L'analyse de Cédric Le Berre
Le Japon entre en mutation
Les actions japonaises enregistrent de très bonnes performances depuis cinq ans. Et pour cause : sous l’impulsion des réformes du Premier ministre, Shinzo Abe, le Japon poursuit sa mue économique et bénéficie désormais d’un retour de la croissance et de l’inflation.
Comprendre les dynamiques du Japon s’apparente parfois aux mathématiques. Appréhender ce marché revient-il à déchiffrer une équation différentielle ? Pas seulement. Comme pour beaucoup de champs des mathématiques, le temps alloué est important. Ce qui distingue un bon mathématicien ou un bon entrepreneur, ce ne sont pas seulement les années d’expérience, mais aussi et surtout l’attention qu’il porte à son domaine, à son industrie.
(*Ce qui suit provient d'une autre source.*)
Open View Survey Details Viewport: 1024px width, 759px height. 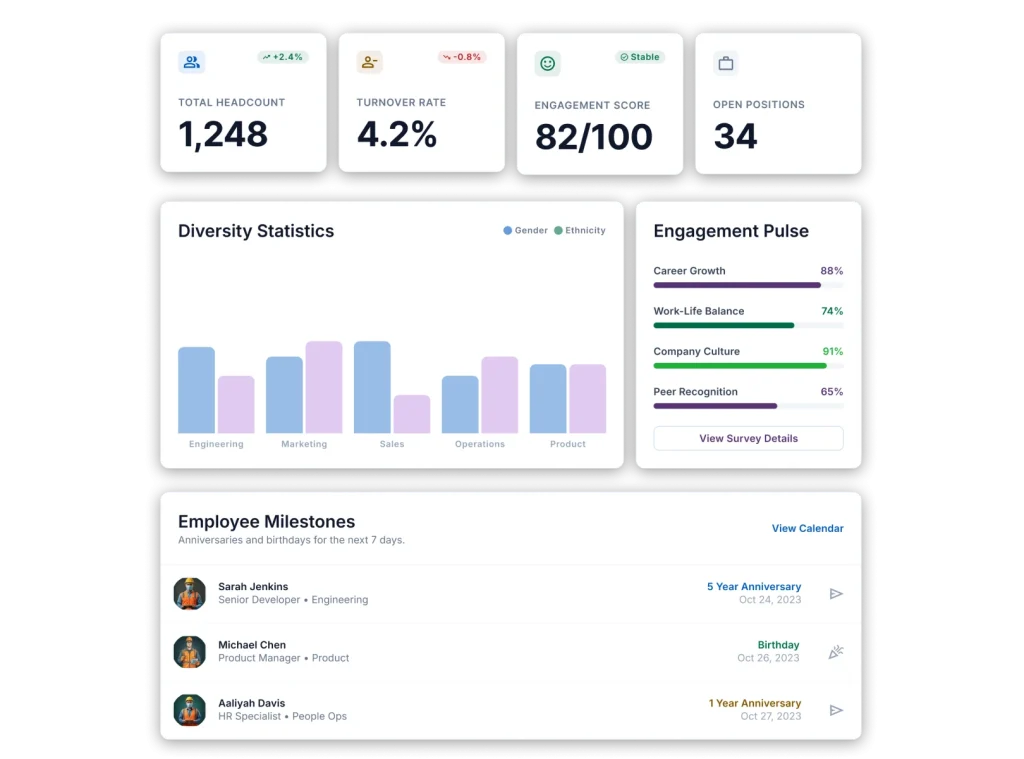748,438
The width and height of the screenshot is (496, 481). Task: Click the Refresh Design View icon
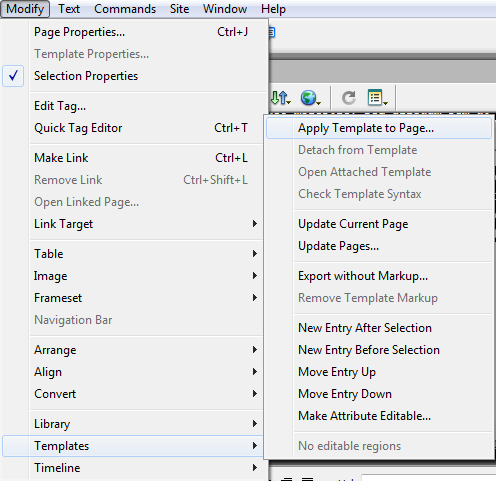point(349,98)
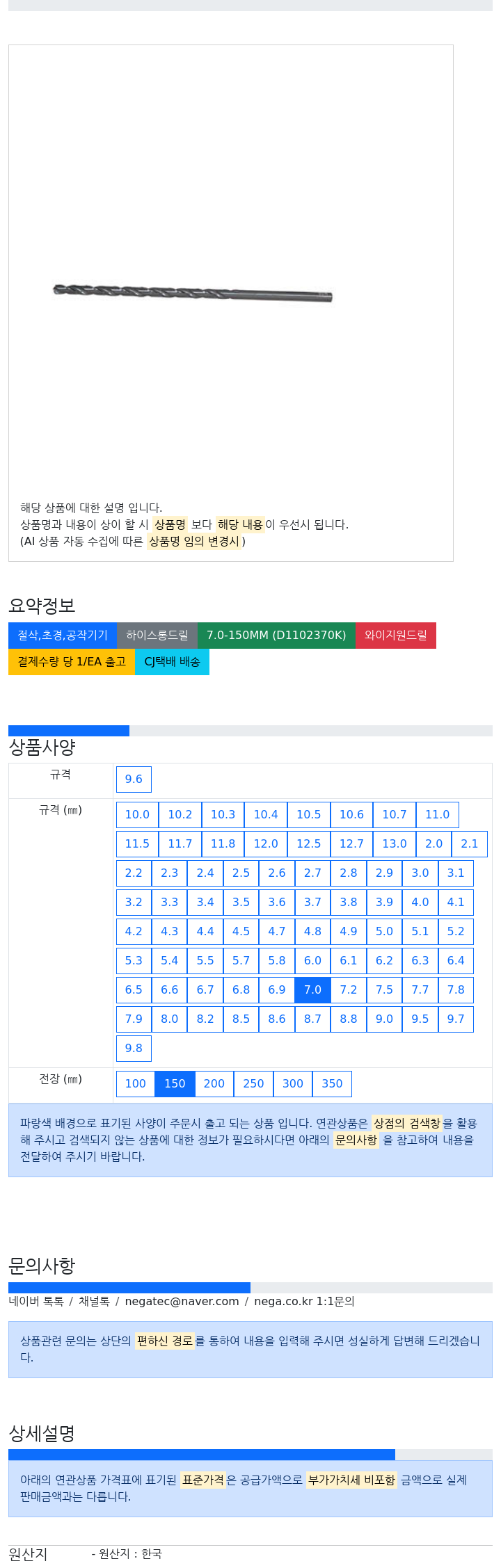Select the 100 mm overall length
The image size is (501, 1568).
136,1084
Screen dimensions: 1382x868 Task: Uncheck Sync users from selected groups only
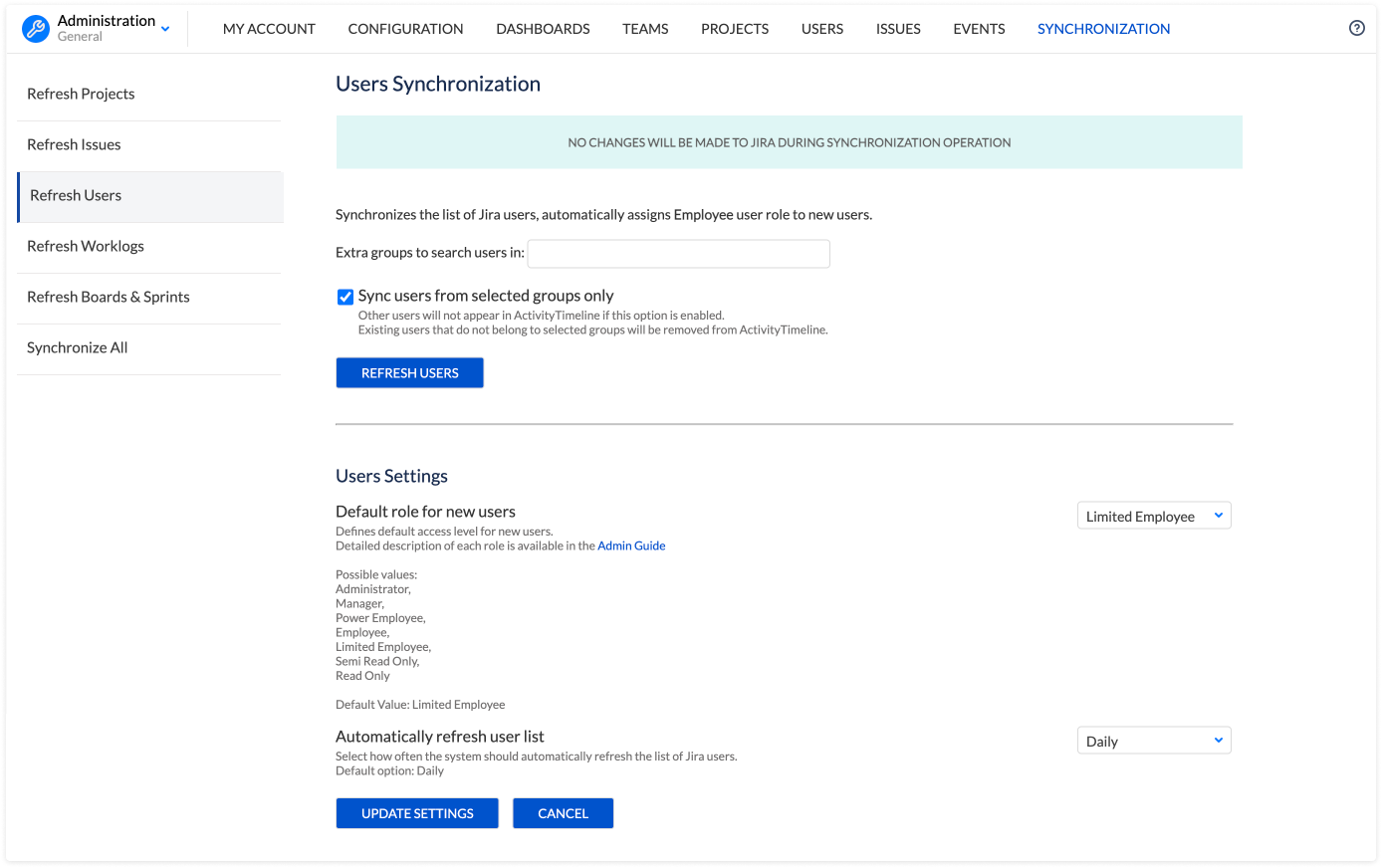point(346,297)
Il faut de la passion et du temps. Que ce soit dans l’innovation ou dans les technologies de pointe, sans oublier la robotique, les arts ou encore la gastronomie, le Japon excelle, et permet aujourd’hui à des pans entiers de l’activité humaine de se moderniser. Mais ce constat n’a rien de nouveau et aurait pu servir d’introduction au Japon des années 1990. Le pays est-il différent aujourd’hui ou est-il condamné à la déflation ? A quels changements peuvent s’attendre les porteurs d’actions japonaises ?
Elu en 2012, M. Abe a fait entrer le Japon dans sa dernière mutation. Conservateur au demeurant, le pays a vécu trois grandes vagues de modernisation ces cent cinquante dernières années. Prélude à l’ouverture d’un Japon isolé, la restauration de Meiji en 1868 avait vu l’industrialisation prendre son envol. En 1945, un Japon exsangue laisse derrière lui tous les gains engrangés depuis 1868, mais conserve un savoir-faire et un vouloir-faire collectif qui vont porter le pays aux premiers rangs des puissances industrielles en 1990. Les deux décennies qui suivent voient l’éclatement de la bulle immobilière, mais surtout l’installation d’une déflation structurelle qui durera jusqu’à l’avènement du couple Abe-Kuroda et l’introduction d’une politique monétaire d’une extrême souplesse sur fond de réformes et de relance fiscale. Pour survivre, le Japon se devait de changer structurellement. Il sera au rendez-vous.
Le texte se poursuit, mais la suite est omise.